Now on WordPress 2.6
Well, earlier today while deleting comment spam I managed to inadvertently delete all of the blog comments and pingbacks I’ve received since December, courtesy of a careless tick in a “highlight entire list” checkbox. I had a fairly recent backup, but was nervous about using it, because the last time I restored a WordPress database my post tags (as opposed to categories) broke. I recently read somewhere that WordPress now has much improved support for tags and so I decided to restore the backup and use the exercise as an excuse to install WordPress 2.6 in my server space at WebFaction (install as new app rather than upgrade, thus allowing me to fall back to my old version, 2.5.1, if anything went awry).

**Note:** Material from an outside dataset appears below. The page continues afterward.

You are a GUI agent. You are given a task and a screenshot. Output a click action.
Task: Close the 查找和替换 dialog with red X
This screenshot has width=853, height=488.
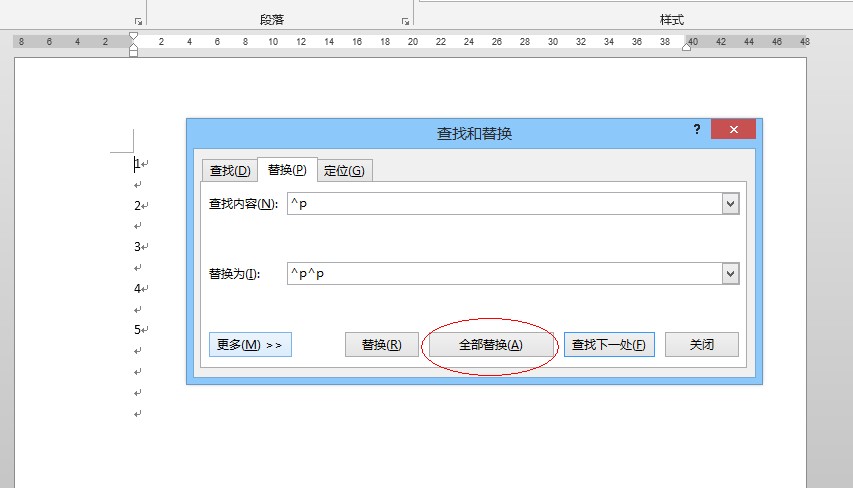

Installing the new version together with its MySQL database was a piece of cake thanks to WebFaction’s application setup wizards, and the import of my old database from my local machine was a no-brainer using WordPress’ “Import” facility. The only catch with this procedure is that with the backups being XML files, they don’t preserve images. The image paths within the content are preserved, of course, but the image files themselves must be re-uploaded manually (although, given the dearth of images that I physically host, this ran to the grand total of a single image).
The import seems to have preserved the post tags without problems. WordPress 2.6 looks very similar (in terms of administration tools) to 2.5.1, although I haven’t examined the new features yet. One very welcome improvement is that the side-bar now has a better widget for adding free-form HTML. The relatively poor support for custom content in the side-bar was one of the things I found most disappointing about earlier versions. Now that this has been improved, I’m going to find it hard to pick holes in WordPress. The frequent need to perform updates to fix security holes remains a pain, but that’s my only real remaining gripe. WordPress really is now very good indeed!